映画『007/ユア・アイズ・オンリー』の英国公開40周年記念日となる2021年6月24日、Varietyが同名主題歌を歌ったシーナ・イーストンとのインタビュー記事を掲載しました。
シーナ・イーストンはスコットランドのベルズヒル生まれ。子供の頃から007映画ファンだったとのこと。同郷のショーン・コネリーはもちろん、ロジャー・ムーアも大好きだったそうです。
新人がシンガーとして成長する様を描くBBC放送のドキュメンタリーに出演。EMIと契約し、『モダン・ガール』『9 to 5(モーニング・トレイン)』などのスマッシュ・ヒットを飛ばします。
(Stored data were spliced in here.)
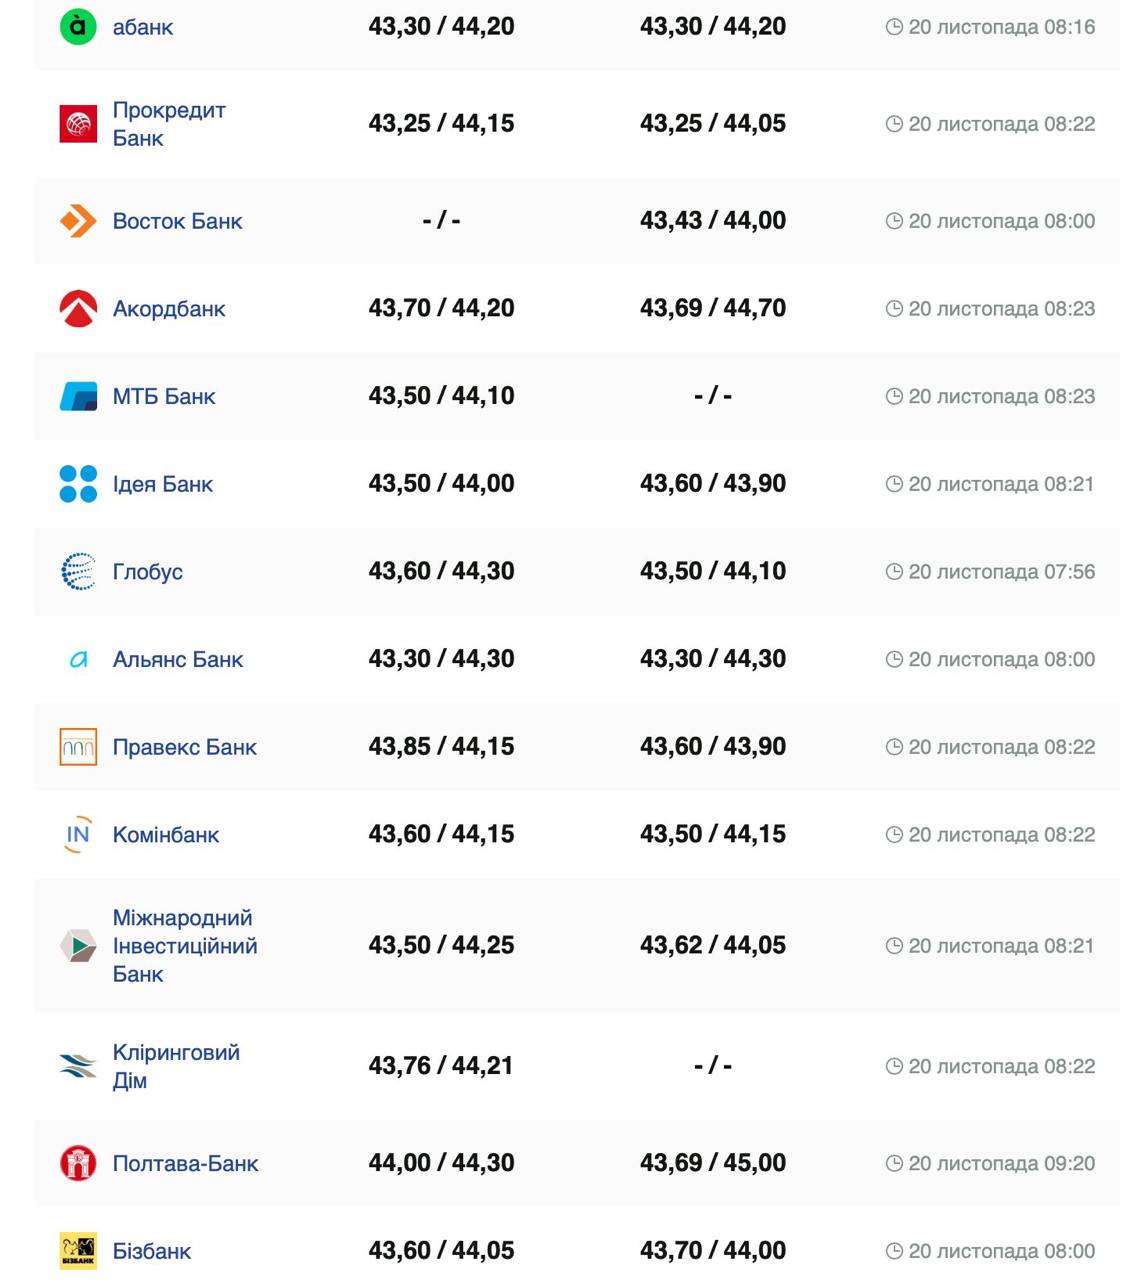Click the Комінбанк IN logo icon

click(x=78, y=835)
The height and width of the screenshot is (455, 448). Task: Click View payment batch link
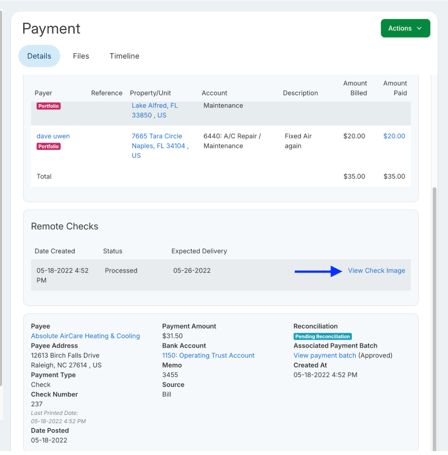325,356
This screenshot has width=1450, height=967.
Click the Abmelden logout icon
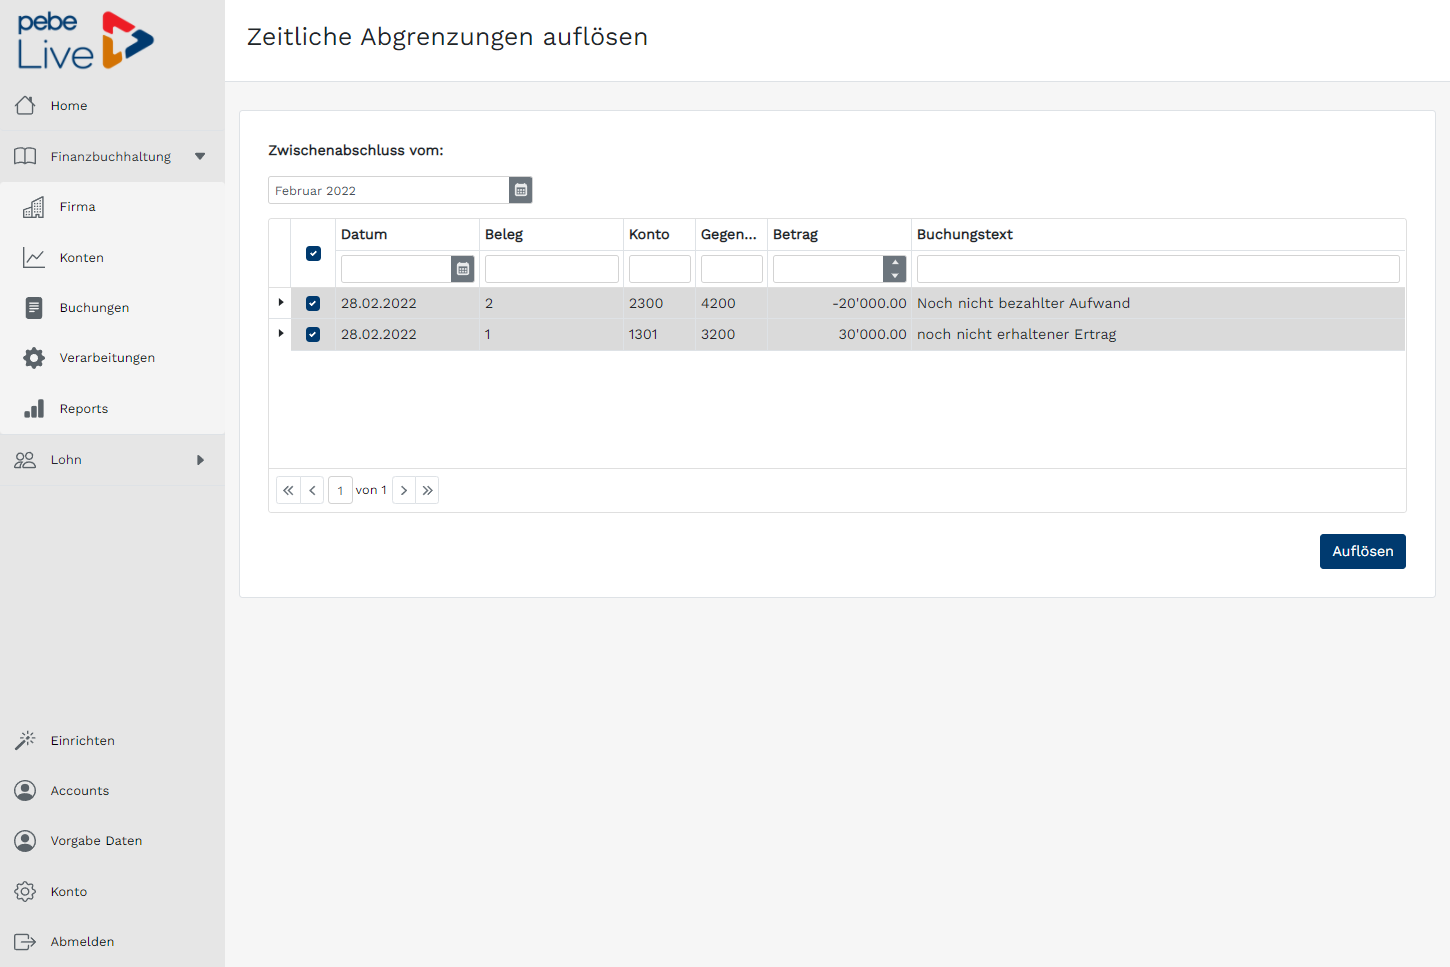(25, 942)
『007/ユア・アイズ・オンリー』の主題歌『For Your Eyes Only』は劇中スコアも担当のビル・コンティが作曲。作詞はマイク・リーソン。
当初コンティは歌手候補としてドナ・サマーやダスティ・スプリングフィールドを希望していたものの、ユナイテッド・アーチスツがイーストンを推挙。コンティがロンドンで実際にイーストンと会い、歌声を聴いてから彼女の起用が決定した、とされています。
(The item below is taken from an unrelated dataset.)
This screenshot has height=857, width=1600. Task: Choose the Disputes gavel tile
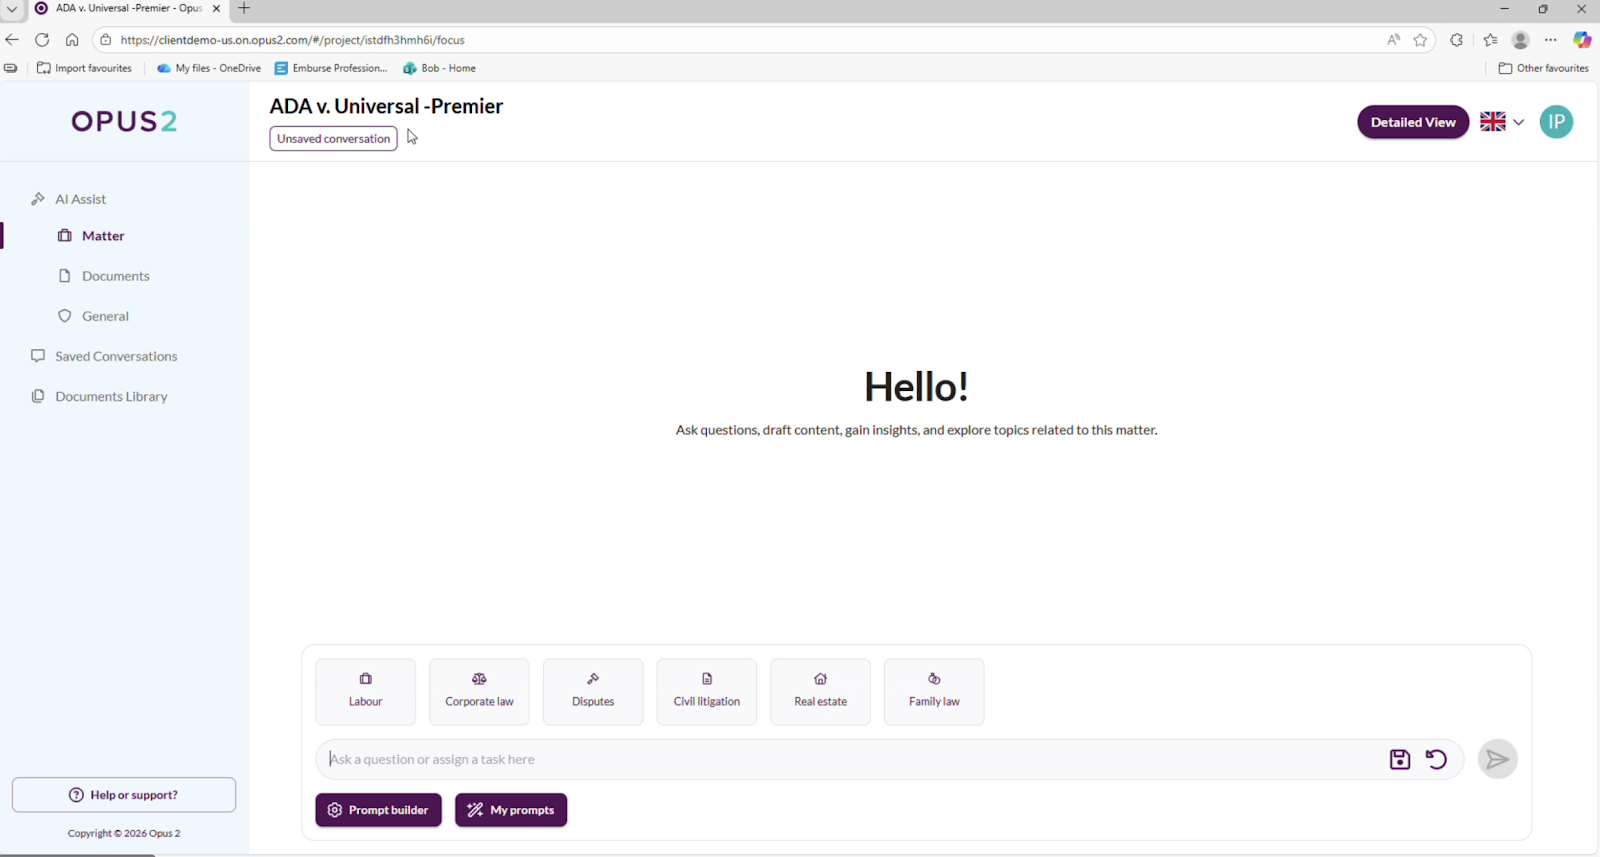(593, 691)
しかし、イーストンの認識はこれとは違うようです。彼女の話では、ロンドンで二人が会う前から彼女が歌うことは既成事実だった、とのこと。
イーストンは、主題歌がヒットしたのはプロデューサーのクリストファー・ニールのおかげだと指摘。主題歌のイントロで、映画の水中シーンに合わせて、水が渦巻くような音や潜水艦のソナー音を模して採り入れたのも、主題歌が映画とマッチするように心がけたニールの功績だと、賞賛しました。
シーナ・イーストンは007映画のオープニング・クレジットに登場する唯一の歌手となっていますが、起用の理由は、タイトル・デザイナーのモーリス・ビンダーが彼女を一目見て気に入ったから。
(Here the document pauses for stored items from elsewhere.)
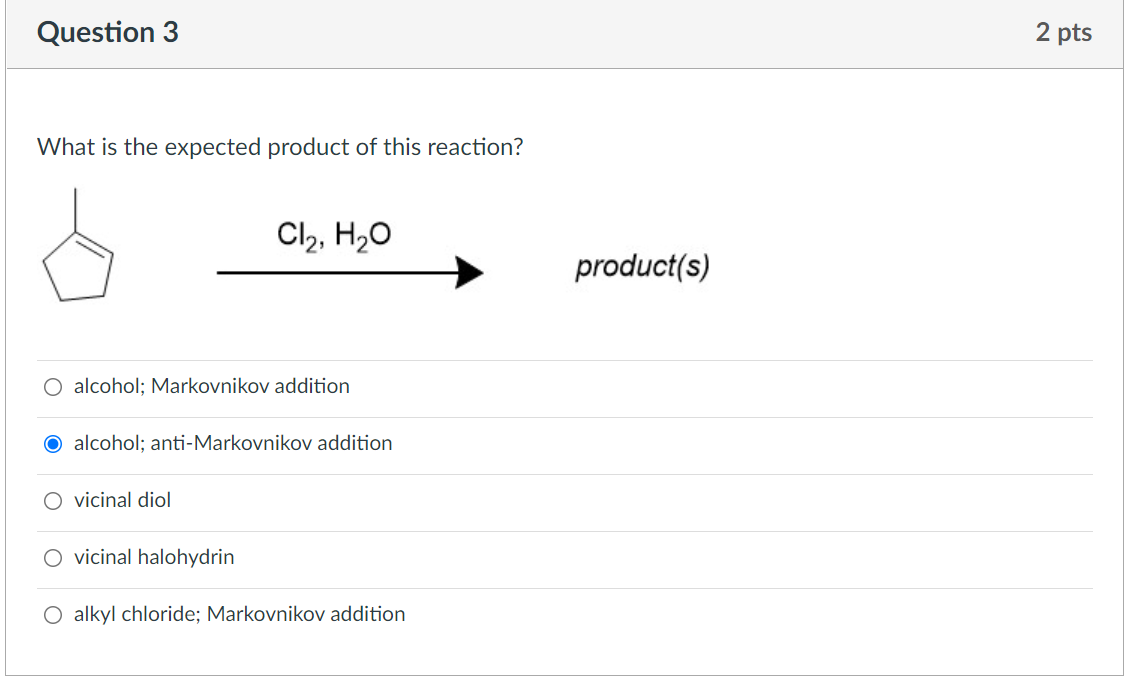This screenshot has width=1131, height=677.
Task: Click the 'Question 3' header title
Action: [108, 33]
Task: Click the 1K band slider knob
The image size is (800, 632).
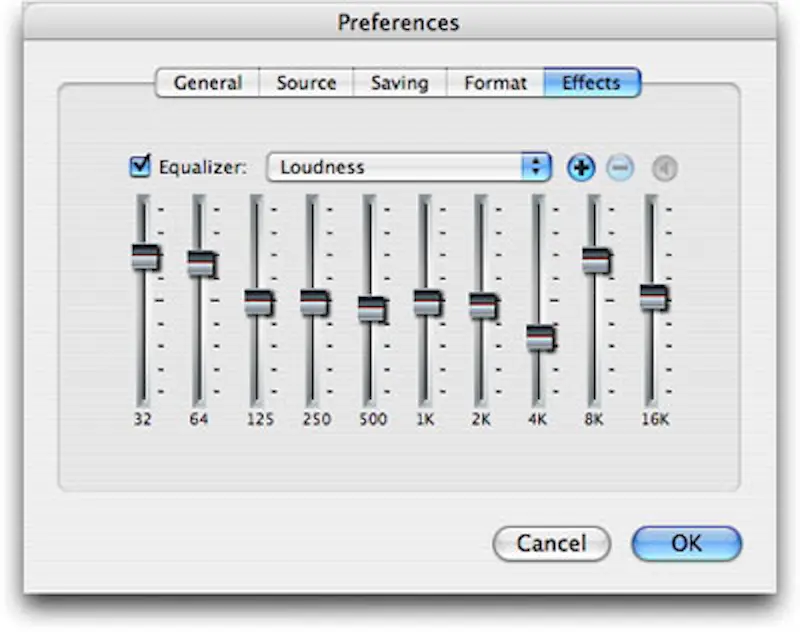Action: click(x=428, y=302)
イーストンとビンダーが無駄話をすることはほとんどなく、ビンダーは自分の仕事に集中していたようです。このタイトル・シークエンスの演出は、水中から裸の若い美女が出てくる、という設定。感情的なパフォーマンスが求められる一方、体を動かさないようにとの指示があり、途中からは首の後ろが支柱に固定され動けなくなった、とのこと。
主題歌の仕事で唯一ネガティブな体験だったと語るのは、第54回アカデミー授賞式でのパフォーマンス。派手なセットと演出が気に入っておらず、うまく歌えなかったのだそう。ボンド役のダンサーが直前に怪我をして急遽交代したり、会場のロビーで練習を強いられたりと、イーストンの思い通りにはいかなかったようです。
007映画の主題歌の中で特に好きなのは、シャーリー・バッシーの3作。イーストンは現在も007映画のファンであり、ビリー・アイリッシュの主題歌も評価。最新作『007/ノー・タイム・トゥ・ダイ』鑑賞を楽しみにしているそうです。
『007/ユア・アイズ・オンリー』公開からの40年を振り返ったシーナ・イーストン。この主題歌を歌えたことに生涯感謝する、と語りました。